Carl Icahn recently used it to try to destroy Cigna's $54 billion purchase of Express Scripts. When reports of Icahn's plan surfaced on Aug. 1, Cigna's shares gained about 2 percent, while Express Scripts shares slumped 6.3 percent.
That upends the usual dynamic, in which the stock of the acquiring company falls after a merger announcement while that of the target company rises. Traditionally on Wall Street, traders betting on the success of a merger would buy shares of a target company and pair that trade with a short position in shares of the acquirer, reaping profit as the deal nears completion.
But Icahn's strategy, also employed by others, runs counter to this traditional merger arbitrage and is one researchers have dubbed "activist arbitrage."
As he explained in an open letter to shareholders on Aug. 7, Icahn bought stock of acquirer Cigna and shorted Express Scripts. Because most mergers tend to benefit shares of the target, blocking the transaction or lowering the deal price would pay off for shareholders in the acquirer.
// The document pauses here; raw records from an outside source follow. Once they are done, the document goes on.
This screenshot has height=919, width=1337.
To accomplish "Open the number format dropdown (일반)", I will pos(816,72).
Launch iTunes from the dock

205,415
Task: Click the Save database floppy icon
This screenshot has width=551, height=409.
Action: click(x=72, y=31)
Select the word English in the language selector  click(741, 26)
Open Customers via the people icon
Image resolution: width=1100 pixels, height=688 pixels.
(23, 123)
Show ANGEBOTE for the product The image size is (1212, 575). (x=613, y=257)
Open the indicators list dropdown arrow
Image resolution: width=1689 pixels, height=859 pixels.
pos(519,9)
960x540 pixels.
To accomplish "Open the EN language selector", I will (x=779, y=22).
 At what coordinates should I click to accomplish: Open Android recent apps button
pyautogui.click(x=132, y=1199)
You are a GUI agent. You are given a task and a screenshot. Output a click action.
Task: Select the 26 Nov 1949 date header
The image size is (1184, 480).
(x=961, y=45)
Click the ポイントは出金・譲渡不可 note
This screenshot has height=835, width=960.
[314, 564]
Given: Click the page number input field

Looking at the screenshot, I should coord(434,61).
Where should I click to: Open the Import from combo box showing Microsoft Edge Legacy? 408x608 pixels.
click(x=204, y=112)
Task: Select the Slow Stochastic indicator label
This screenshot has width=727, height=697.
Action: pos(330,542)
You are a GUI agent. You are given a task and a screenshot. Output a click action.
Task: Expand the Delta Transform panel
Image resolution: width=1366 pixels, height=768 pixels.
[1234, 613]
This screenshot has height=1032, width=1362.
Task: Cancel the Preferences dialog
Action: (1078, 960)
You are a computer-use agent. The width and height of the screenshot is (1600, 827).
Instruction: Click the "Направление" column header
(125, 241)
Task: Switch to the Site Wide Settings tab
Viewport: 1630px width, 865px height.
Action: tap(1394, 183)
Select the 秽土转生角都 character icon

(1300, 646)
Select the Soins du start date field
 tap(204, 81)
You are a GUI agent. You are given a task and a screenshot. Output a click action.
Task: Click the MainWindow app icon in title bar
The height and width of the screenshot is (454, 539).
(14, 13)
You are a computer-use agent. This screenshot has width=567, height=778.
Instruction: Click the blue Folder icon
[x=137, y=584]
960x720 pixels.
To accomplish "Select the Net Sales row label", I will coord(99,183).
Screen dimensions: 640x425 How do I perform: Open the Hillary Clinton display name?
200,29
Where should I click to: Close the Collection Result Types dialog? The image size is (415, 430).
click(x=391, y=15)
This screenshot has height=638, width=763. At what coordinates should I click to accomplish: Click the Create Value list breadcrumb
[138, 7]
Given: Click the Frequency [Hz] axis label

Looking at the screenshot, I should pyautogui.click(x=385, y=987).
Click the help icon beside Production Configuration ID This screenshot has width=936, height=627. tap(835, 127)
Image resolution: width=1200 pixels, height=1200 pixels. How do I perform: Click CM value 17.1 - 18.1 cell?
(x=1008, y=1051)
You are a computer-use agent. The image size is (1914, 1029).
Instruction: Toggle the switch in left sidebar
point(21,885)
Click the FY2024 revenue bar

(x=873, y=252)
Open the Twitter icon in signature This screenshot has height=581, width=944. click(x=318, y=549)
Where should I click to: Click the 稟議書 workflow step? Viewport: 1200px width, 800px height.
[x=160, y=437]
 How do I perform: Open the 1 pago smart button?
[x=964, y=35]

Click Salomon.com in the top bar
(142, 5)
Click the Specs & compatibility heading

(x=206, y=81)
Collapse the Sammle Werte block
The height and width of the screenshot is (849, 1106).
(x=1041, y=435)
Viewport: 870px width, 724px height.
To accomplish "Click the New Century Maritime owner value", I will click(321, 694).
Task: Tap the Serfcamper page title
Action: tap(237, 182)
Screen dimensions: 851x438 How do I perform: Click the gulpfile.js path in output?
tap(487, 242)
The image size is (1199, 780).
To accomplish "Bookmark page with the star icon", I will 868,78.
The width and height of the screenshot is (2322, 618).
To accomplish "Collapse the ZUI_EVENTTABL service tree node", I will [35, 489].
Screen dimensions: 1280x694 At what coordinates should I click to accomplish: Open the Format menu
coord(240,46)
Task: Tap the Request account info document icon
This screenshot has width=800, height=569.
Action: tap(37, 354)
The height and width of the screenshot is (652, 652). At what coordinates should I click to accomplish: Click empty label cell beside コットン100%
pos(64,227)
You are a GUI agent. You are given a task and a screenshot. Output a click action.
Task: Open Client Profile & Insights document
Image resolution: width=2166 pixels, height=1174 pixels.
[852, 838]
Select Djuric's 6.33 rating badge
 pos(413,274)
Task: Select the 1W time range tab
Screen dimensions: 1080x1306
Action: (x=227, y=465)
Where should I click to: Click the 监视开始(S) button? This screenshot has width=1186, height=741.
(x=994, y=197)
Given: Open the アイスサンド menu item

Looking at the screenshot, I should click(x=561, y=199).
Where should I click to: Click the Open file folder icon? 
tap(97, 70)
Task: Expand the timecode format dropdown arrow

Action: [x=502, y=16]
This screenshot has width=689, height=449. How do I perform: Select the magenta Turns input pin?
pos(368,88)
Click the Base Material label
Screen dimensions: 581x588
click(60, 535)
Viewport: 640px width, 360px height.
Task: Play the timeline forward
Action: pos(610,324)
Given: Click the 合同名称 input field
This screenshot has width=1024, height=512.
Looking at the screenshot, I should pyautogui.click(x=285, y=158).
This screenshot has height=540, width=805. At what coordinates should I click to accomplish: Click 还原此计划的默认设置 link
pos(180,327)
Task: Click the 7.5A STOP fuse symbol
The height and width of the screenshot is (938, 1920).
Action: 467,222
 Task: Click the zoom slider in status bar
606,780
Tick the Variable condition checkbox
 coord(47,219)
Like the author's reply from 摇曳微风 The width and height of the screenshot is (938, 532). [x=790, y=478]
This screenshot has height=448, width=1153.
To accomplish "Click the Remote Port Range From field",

On average, so-called activist arbitrageurs create an extra, risk-adjusted, 5.7 percent bounce in the shares of acquirers in the 20 days following the activists' disclosures, according to a new study by researchers at Columbia University and the University of Florida. On an annualized basis, the average gain in the period after the deal announcement to a resolution of an activist fight is about 5.5 percentage points higher than what shareholders in an acquirer would see without activist intervention, according to the researchers, led by Wei Jiang, Chazen Senior Scholar at Columbia.
"Our evidence indicates that activist M&A arbitrage serves as a governance remedy for acquiring firms' shareholders, as well as a profitable investment strategy for the activists themselves," the authors wrote.
That was the case when a $20 billion chemicals deal was killed last October after a group of activist investors argued the transaction would destroy shareholder value.